MATERIAL PROVIDED: Begin

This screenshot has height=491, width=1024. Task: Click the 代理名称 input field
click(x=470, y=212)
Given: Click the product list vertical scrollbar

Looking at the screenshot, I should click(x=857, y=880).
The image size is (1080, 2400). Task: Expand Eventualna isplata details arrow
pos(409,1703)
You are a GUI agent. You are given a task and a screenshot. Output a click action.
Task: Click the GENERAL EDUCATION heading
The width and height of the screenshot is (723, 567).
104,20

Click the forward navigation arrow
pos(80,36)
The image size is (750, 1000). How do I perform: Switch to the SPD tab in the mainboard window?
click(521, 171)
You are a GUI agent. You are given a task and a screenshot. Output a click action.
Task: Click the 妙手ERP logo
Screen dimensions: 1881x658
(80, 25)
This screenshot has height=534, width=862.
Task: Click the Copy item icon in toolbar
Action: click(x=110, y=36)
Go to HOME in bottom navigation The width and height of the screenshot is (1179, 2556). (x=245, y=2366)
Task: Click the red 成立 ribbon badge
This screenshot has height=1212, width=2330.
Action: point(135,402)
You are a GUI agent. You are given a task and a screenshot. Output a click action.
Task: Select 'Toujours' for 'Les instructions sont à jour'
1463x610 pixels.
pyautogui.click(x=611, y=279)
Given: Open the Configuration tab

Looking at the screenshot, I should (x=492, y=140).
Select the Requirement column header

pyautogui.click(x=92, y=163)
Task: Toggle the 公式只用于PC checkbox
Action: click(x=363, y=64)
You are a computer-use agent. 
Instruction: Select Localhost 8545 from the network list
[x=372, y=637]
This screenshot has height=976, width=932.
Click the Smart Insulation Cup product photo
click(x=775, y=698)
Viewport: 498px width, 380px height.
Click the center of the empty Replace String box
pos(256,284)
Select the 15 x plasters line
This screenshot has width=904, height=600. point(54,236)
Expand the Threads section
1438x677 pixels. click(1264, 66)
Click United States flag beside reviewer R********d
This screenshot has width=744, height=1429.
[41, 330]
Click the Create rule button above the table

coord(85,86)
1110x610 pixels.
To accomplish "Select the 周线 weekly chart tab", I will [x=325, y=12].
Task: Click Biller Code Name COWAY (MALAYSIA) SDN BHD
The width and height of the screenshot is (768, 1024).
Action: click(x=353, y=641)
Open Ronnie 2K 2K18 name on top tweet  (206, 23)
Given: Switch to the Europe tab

MATERIAL PROVIDED: End

TASK ITEM> Restate all of the entries above precisely.

SOLUTION FOR THIS PROBLEM>
This screenshot has height=491, width=1024. Task: Click the 代理名称 input field
click(x=470, y=212)
Given: Click the product list vertical scrollbar

Looking at the screenshot, I should click(x=857, y=880).
The image size is (1080, 2400). Task: Expand Eventualna isplata details arrow
pos(409,1703)
You are a GUI agent. You are given a task and a screenshot. Output a click action.
Task: Click the GENERAL EDUCATION heading
The width and height of the screenshot is (723, 567).
104,20

Click the forward navigation arrow
pos(80,36)
The image size is (750, 1000). How do I perform: Switch to the SPD tab in the mainboard window?
click(521, 171)
You are a GUI agent. You are given a task and a screenshot. Output a click action.
Task: Click the 妙手ERP logo
Screen dimensions: 1881x658
(80, 25)
This screenshot has height=534, width=862.
Task: Click the Copy item icon in toolbar
Action: click(x=110, y=36)
Go to HOME in bottom navigation The width and height of the screenshot is (1179, 2556). (x=245, y=2366)
Task: Click the red 成立 ribbon badge
This screenshot has height=1212, width=2330.
Action: point(135,402)
You are a GUI agent. You are given a task and a screenshot. Output a click action.
Task: Select 'Toujours' for 'Les instructions sont à jour'
1463x610 pixels.
pyautogui.click(x=611, y=279)
Given: Open the Configuration tab

Looking at the screenshot, I should (x=492, y=140).
Select the Requirement column header

pyautogui.click(x=92, y=163)
Task: Toggle the 公式只用于PC checkbox
Action: click(x=363, y=64)
You are a computer-use agent. 
Instruction: Select Localhost 8545 from the network list
[x=372, y=637]
This screenshot has height=976, width=932.
Click the Smart Insulation Cup product photo
click(x=775, y=698)
Viewport: 498px width, 380px height.
Click the center of the empty Replace String box
pos(256,284)
Select the 15 x plasters line
This screenshot has width=904, height=600. point(54,236)
Expand the Threads section
1438x677 pixels. click(1264, 66)
Click United States flag beside reviewer R********d
This screenshot has width=744, height=1429.
[41, 330]
Click the Create rule button above the table

coord(85,86)
1110x610 pixels.
To accomplish "Select the 周线 weekly chart tab", I will [x=325, y=12].
Task: Click Biller Code Name COWAY (MALAYSIA) SDN BHD
The width and height of the screenshot is (768, 1024).
Action: click(x=353, y=641)
Open Ronnie 2K 2K18 name on top tweet  (206, 23)
Given: Switch to the Europe tab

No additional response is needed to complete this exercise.